Aus der Laudatio von Wolfgang Rihm:

Stockhausens Komponieren hat die Arbeit mit Formeln, Gestaltableitungen und verschiedenen Vollkommenheitsgraden erstmals einsehbar werden lassen. Es gab in der Geschichte auch schon Komponisten, die mit ähnlichen Problemen umgingen (Beethoven — Wagner — Schönberg), die aber das Ergebnis wieder einer Un-einsehbarkeit überantworteten. Es steht hier nicht zur Diskussion, wie man sich persönlich entscheidet — wo man Kunst ansetzen läßt: im Verborgenen, im Offenen (das können wir jetzt nicht entscheiden) -, aber ich kenne keine Musik heute, die so sehr wie die Stockhausens einsehbar klar gefaßt ist in Gestalten, deren Voraussetzung und Umformung bis hin zur Dekomposition.

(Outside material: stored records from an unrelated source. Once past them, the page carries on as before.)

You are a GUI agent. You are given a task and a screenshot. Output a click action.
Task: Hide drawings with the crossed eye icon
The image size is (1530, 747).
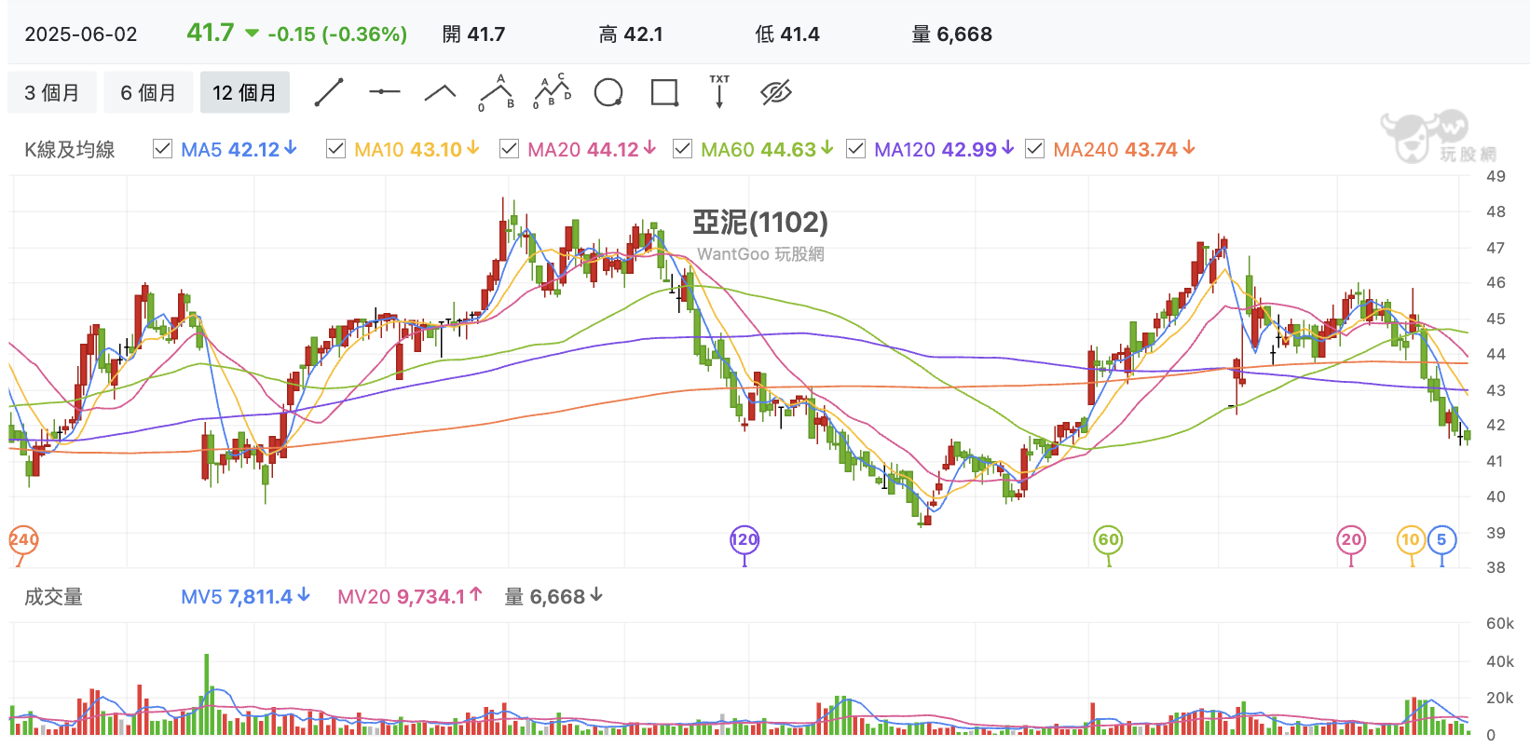click(x=775, y=92)
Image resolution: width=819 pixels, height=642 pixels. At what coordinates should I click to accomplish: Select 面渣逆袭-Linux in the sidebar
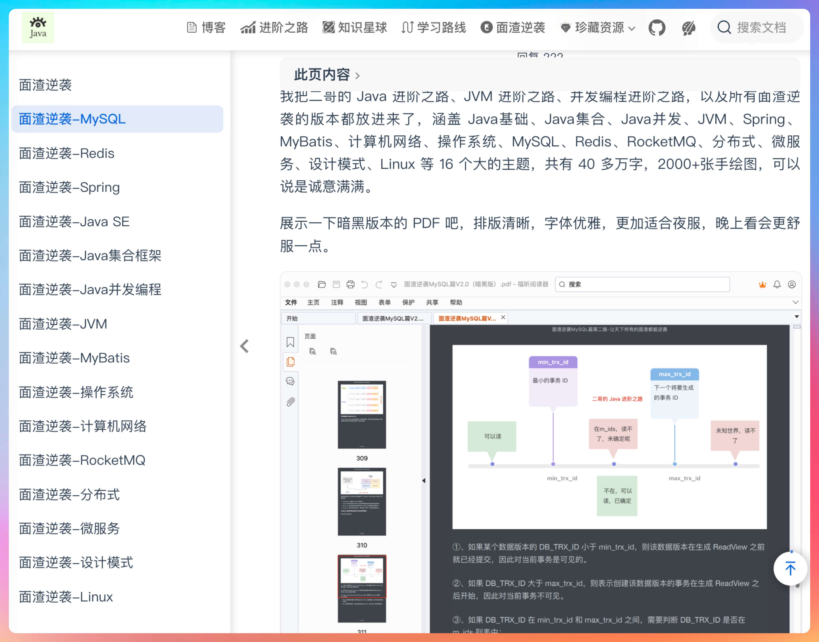(66, 597)
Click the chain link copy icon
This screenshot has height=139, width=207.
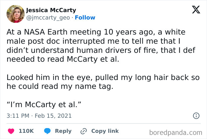84,131
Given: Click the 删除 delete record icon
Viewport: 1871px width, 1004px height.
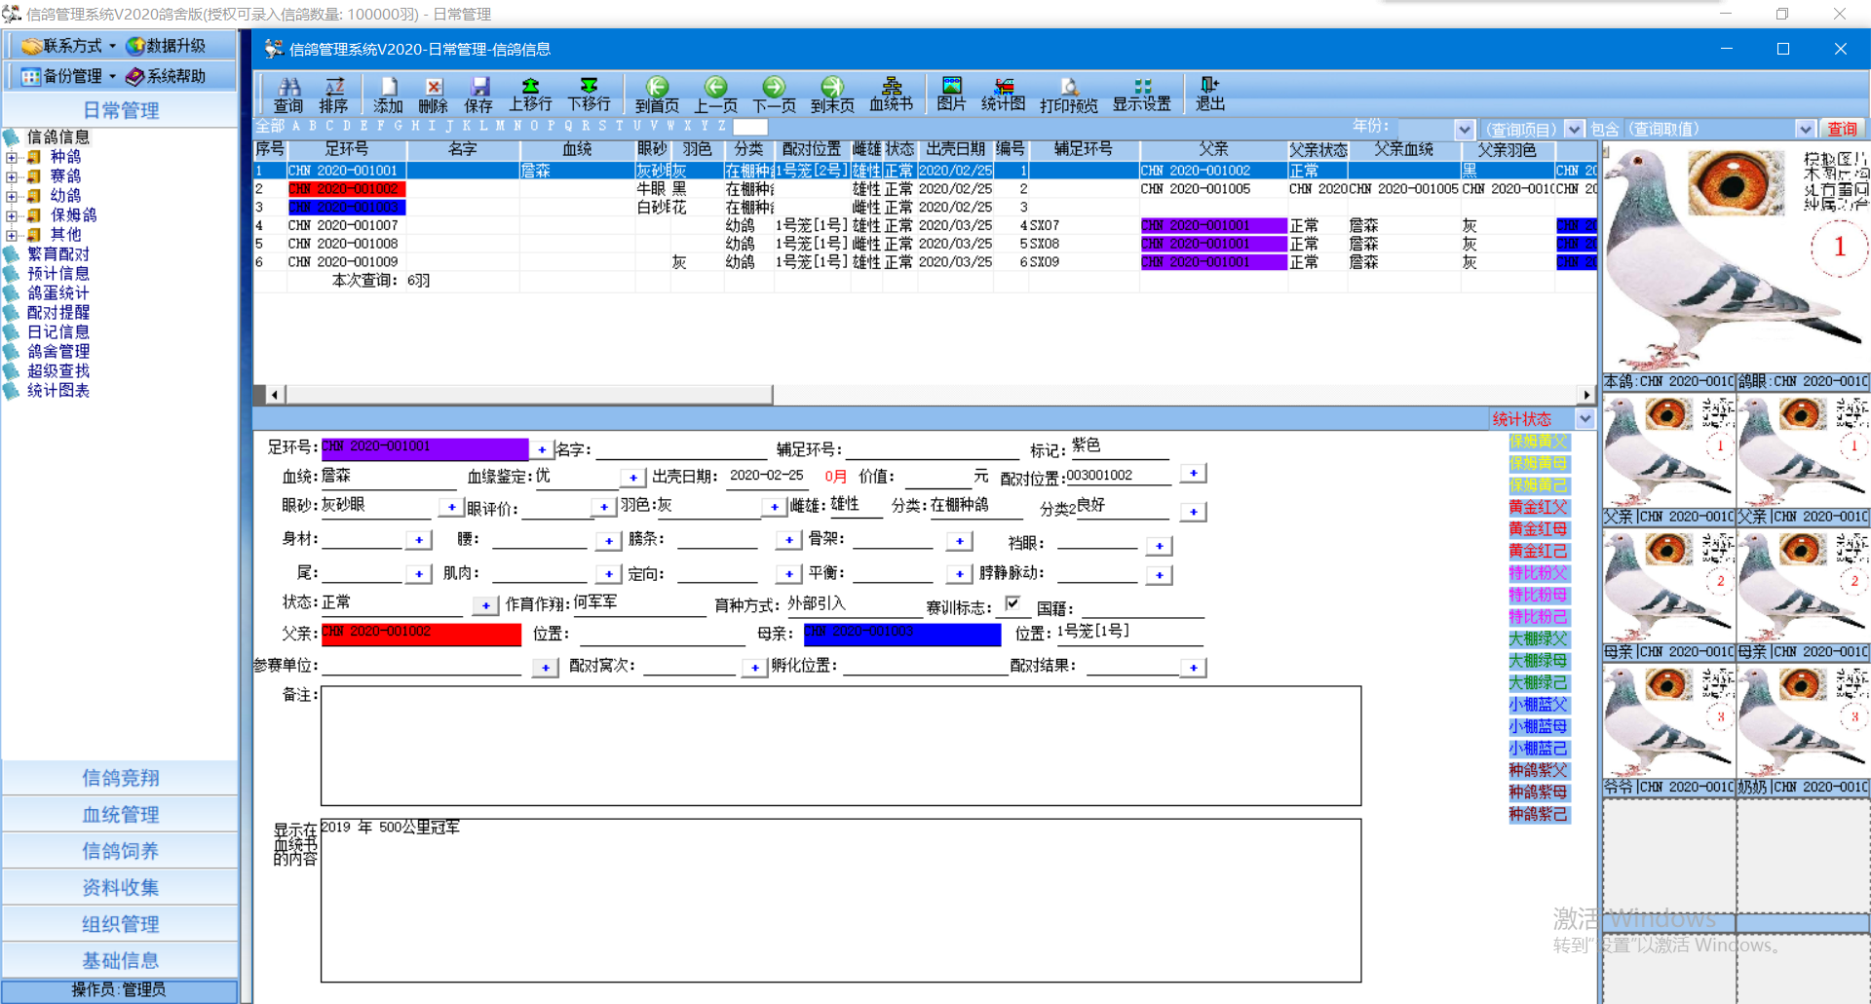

Wie etwas wird, wie etwas ist, wie etwas vergeht — ohne daß es lehrhaft vorgeführt würde, sondern indem an seinem Sein und Vergehen Teilhabe möglich ist -, das ist wohl kaum mit einer größeren Klarheit komponierbar, als sie Stockhausen zum Beispiel in der Komposition "Inori" erreicht hat. Die Parameter kommen nicht von außen auf die Musik zu, sondern sie kommen von selbst in Gang, sie bringen die Musik aus ihrem Innern hervor. Aus Rhythmus entsteht Klangfarbe, aus Klangfarbe Harmonik, bis die Gesamtgestalt im Einzelton präsent ist, aus dem sie erwuchs. Dieses Denken, diese gesteigerte Denkmöglichkeit, ist ohne die Entwicklung der elektronischen Musik nicht vorstellbar, wo die Komposition im Ton die Komposition mit Tönen bereichert, wenn nicht abgelöst hat. Stockhausens Pionierleistungen auf diesem Gebiet erlauben es heute schon, von der klassischen Periode der elektronischen Komposition zu sprechen.